Na noite de quarta-feira, 27 barcos que estavam na faina decidiram realizar uma ação de protesto: Suspender a pesca da sardinha e entrar no porto de Peniche com um grande buzinão.
A 21 de maio, data do início da pesca da sardinha, a quota máxima diária de captura foi fixada em 166 cabazes. No início de julho, a quota foi reduzida para 141 cabazes e, na quarta-feira, uma nova redução fixou a quantidade máxima de sardinha que cada barco pode descarregar em 126 cabazes.
Os armadores falam em limites traçados pela Comissão Europeia desfasados da realidade, apontando que há sardinha suficiente para ser pescada, não compreendendo a recomendação de suspender a captura em 2019.
Para agravar o mal-estar dos pescadores, as autoridades retiveram uma série de cabazes que excediam o peso médio (22,5 quilos), o que, quem anda no mar, argumenta ser algo normal e que não pode ser alvo de “perseguição sistemática”, à qual não foge sequer o direito dos tripulantes de levarem um “quinhão” de peixe para casa.
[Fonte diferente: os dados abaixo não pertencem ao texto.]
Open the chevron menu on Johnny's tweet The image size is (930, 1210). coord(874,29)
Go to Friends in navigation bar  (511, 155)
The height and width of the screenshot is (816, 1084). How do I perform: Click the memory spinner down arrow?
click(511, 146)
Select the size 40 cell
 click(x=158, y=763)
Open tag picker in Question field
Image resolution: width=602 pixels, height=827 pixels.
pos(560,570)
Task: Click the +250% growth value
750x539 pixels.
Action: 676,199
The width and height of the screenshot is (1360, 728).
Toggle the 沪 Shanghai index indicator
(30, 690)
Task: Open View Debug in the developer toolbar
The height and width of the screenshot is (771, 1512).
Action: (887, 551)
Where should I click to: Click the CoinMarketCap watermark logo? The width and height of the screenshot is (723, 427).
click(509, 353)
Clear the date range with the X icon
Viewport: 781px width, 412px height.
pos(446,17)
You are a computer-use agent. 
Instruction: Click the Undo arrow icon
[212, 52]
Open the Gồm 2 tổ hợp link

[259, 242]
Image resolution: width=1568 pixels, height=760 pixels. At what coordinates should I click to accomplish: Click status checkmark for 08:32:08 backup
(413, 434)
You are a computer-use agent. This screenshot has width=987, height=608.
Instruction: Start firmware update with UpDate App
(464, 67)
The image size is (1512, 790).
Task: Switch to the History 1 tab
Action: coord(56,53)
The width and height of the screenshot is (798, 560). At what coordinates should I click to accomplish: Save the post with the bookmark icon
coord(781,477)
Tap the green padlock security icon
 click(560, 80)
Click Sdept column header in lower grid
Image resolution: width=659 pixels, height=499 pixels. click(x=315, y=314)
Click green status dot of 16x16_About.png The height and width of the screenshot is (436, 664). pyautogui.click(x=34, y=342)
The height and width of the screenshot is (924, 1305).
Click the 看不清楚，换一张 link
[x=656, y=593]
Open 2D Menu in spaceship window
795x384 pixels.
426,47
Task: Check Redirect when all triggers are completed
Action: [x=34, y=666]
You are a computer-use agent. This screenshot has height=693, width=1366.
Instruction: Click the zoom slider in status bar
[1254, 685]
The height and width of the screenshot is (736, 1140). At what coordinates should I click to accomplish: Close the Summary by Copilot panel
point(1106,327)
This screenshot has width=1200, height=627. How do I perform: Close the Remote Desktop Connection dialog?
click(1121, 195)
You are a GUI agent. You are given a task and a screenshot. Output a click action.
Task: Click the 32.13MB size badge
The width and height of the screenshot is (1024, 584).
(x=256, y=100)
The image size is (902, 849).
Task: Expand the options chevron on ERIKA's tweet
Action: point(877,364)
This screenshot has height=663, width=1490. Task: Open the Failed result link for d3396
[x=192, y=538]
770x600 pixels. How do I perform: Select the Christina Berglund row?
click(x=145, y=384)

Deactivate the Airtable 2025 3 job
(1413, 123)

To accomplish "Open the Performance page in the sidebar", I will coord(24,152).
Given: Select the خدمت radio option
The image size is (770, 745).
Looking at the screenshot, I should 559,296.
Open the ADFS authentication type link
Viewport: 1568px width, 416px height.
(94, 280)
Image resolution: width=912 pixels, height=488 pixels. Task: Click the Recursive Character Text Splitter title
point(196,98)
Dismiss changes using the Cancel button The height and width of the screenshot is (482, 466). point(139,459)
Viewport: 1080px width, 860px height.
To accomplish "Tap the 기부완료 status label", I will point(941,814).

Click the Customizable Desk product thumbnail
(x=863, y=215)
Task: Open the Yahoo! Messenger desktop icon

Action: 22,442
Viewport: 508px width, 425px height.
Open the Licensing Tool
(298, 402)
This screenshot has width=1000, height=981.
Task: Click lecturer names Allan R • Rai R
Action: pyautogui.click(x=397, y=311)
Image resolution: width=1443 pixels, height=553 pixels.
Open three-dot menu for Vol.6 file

Em reunião com o secretário de Estado das Pescas, José Apolinário, os armadores apresentaram as suas queixas.
Os pescadores regressaram a Peniche com a ideia de que se “pretende prolongar a pesca da sardinha pelo menos até ao final do mês de Setembro”.
Foi também assumido o compromisso que o novo despacho regulador da atividade da pesca da sardinha, que entrará em vigor a partir do próximo mês, irá clarificar os direitos e deveres, quer dos produtores, quer das entidades fiscalizadoras.
Os pescadores asseguram que vão estar atentos ao cumprimento destas medidas e após um dia de paralisação as traineiras voltaram ao mar na sexta-feira e foram suspensas novas ações de protesto.